Leggiamo per esempio le valutazioni che Piero Calamandrei faceva tra ’43-45, poi lezioni nel dopoguerra, oggi Non c’è libertà senza legalità (Laterza 2013): “Ma se da una parte le vecchie istituzioni continuavano a far finta di nulla, rimanendo imperturbabili al loro posto, dall’altra le nuove autorità non ebbero il coraggio di istituire organi che rispondessero sinceramente alla nuova realtà politica. Sarebbe stata logica l’abolizione di ogni istituto rappresentativo e una organizzazione pubblica che avesse francamente affidato la formulazione del diritto al dittatore e alla sua cricca oligarchica: viceversa si continuò a parlar di rappresentanza, di regime parlamentare, di leggi discusse e votate da organi che dovevano essere le espressioni di un corpo elettorale.” Ciò attiene alla potenza e alla finzione dell’ibrido, che amplia il suo chiaroscuro all’intera società, invadendo la coscienza stessa degli individui: “Non credo che nella storia si sia mai verificato un caso consimile: una commedia rappresentata così a lungo, di questi servitori che rappresentano la parte dei legislatori senza esserlo, di questi sudditi oppressi che continuano a rappresentare la parte degli elettori senza aver niente da eleggere, cioè da scegliere, poiché la scelta era già stata fatta per loro dal loro padrone e dai loro satelliti.” (p. 50).

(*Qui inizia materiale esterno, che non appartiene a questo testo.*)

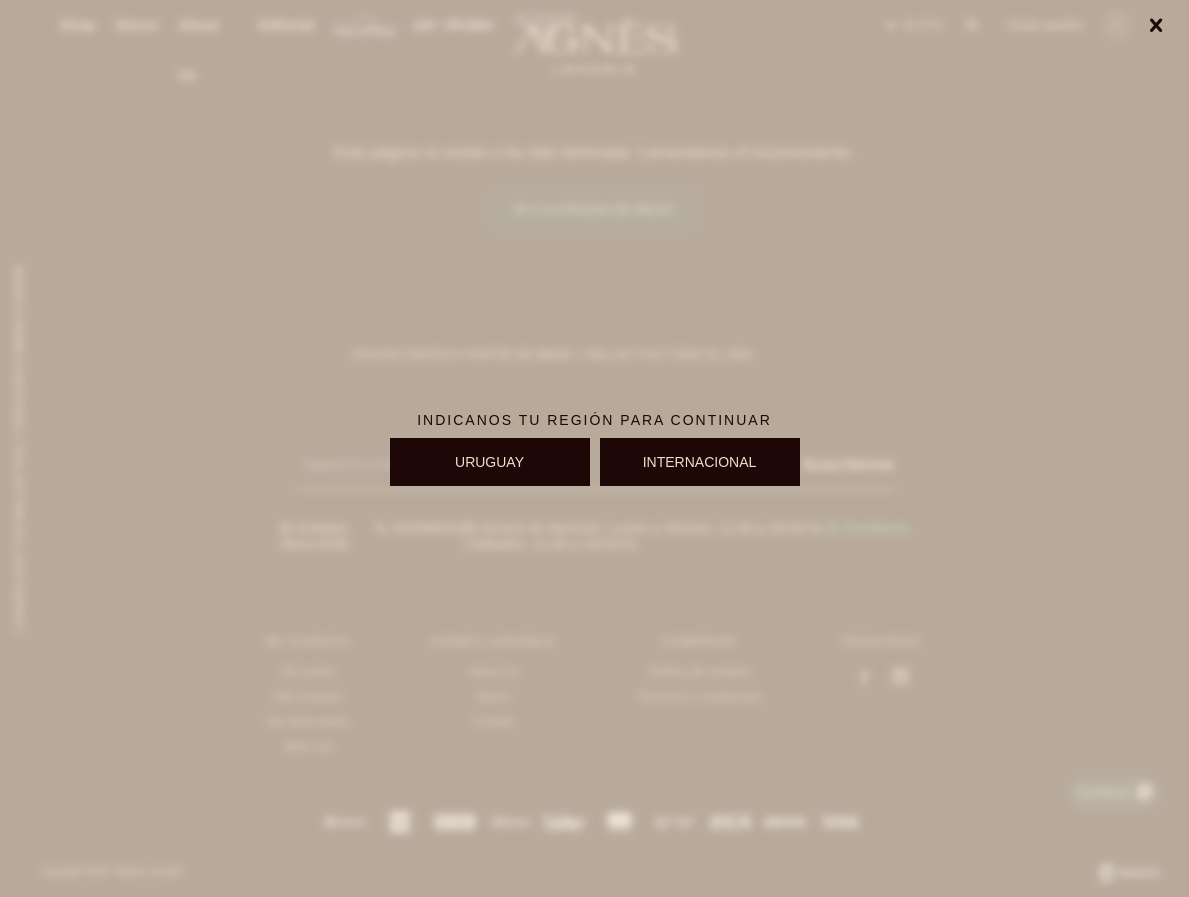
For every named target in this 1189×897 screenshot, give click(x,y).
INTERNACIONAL (700, 462)
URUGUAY (489, 462)
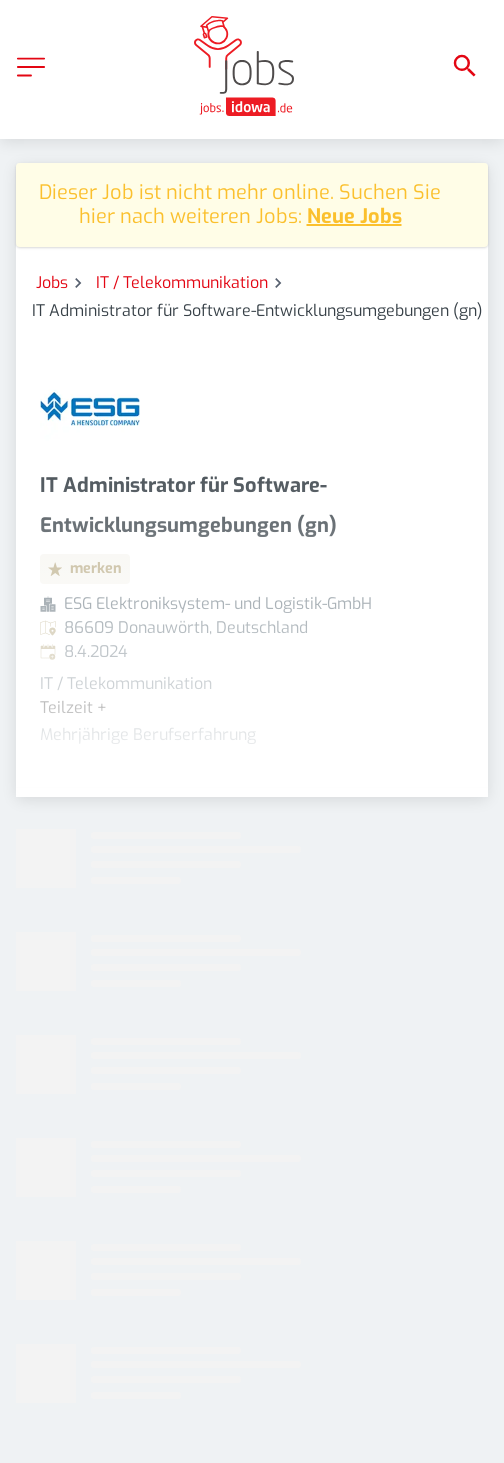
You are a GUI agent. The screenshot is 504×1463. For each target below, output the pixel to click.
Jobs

Venendo alla più stretta attualità si pensa ai limiti di qualsiasi manovra politico-sociale imposti dalle dinamiche finanziarie globali, ai trucchi per le rielezioni delle élite, ovunque alla telecrazia che fa aggio sulla partecipazione e alla crescente diminuzione della percentuale dei votanti che rendono il modello democratico europeo qua e là fortemente ibridato con una conduzione politica autoritaria di diversa declinazione, autocratica o oligarchica. Oggi in Italia si aggiungono a tali fattori le liste preconfezionate e bloccate, ormai ufficialmente anticostituzionali, le maggioranze parlamentari ed innaturali che dal governo Letta a quello di Renzi non sono cambiate. E si può chiudere allora il breve excursus sulle forme ibride caratteristiche dell’Italia portando in luce l’elefante nascosto in penombra, ovvero il sontuoso e plurisecolare connubio tra la più alta guida spirituale dei cattolici e un capo di stato, che, nonostante i benemeriti atteggiamenti del nuovo papa, resta nel cuore del paese come un insensibile e ormai introiettato modello.